What I mostly dislike is when people use regex for things that are easily done with string methods. Like they use it to split things on certain fields when you can just use .split(), or they use it to replace text when you can just use .replace() ... that sort of thing.
mrBen
09-08-2003, 03:08 AM
Originally posted by Strike
Well, part of where we differ is that I don't always think of quickest as the best :)
:) Agreed. But for the case in point speed was of the essence, as I was searching through 2000+ HTML files, and any saving, however tiny, on the time taken to search one file was going to multiply up into a big saving.
Regexes may be the fastest way of doing this, but I'm not sure. You can make your own tests, if you're curious.
I did do some (unscientific) tests to see if it was quicker to search for x AND y AND z, or to use a loop to search for the individually, and for 2 or 3 search terms it seemed to be slightly quicker to use a loop than to use an re. In the end the only change I made to my original code was a break in the loop if any of the terms was not found (given that it was an AND search, rather than an OR).
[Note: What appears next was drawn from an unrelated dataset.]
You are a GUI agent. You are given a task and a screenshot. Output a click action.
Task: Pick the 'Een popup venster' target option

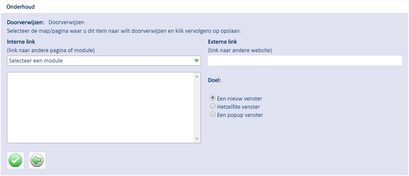pyautogui.click(x=213, y=114)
What I mostly dislike is when people use regex for things that are easily done with string methods. Like they use it to split things on certain fields when you can just use .split(), or they use it to replace text when you can just use .replace() ... that sort of thing.
Ah. Understood.
Strike
09-08-2003, 11:36 AM
Out of curiosity, did you use re.search() and the like, or did you compile a regex object in your tests? If you didn't do an re.compile() to create a regex object, I'd definitely try your tests again with that setup.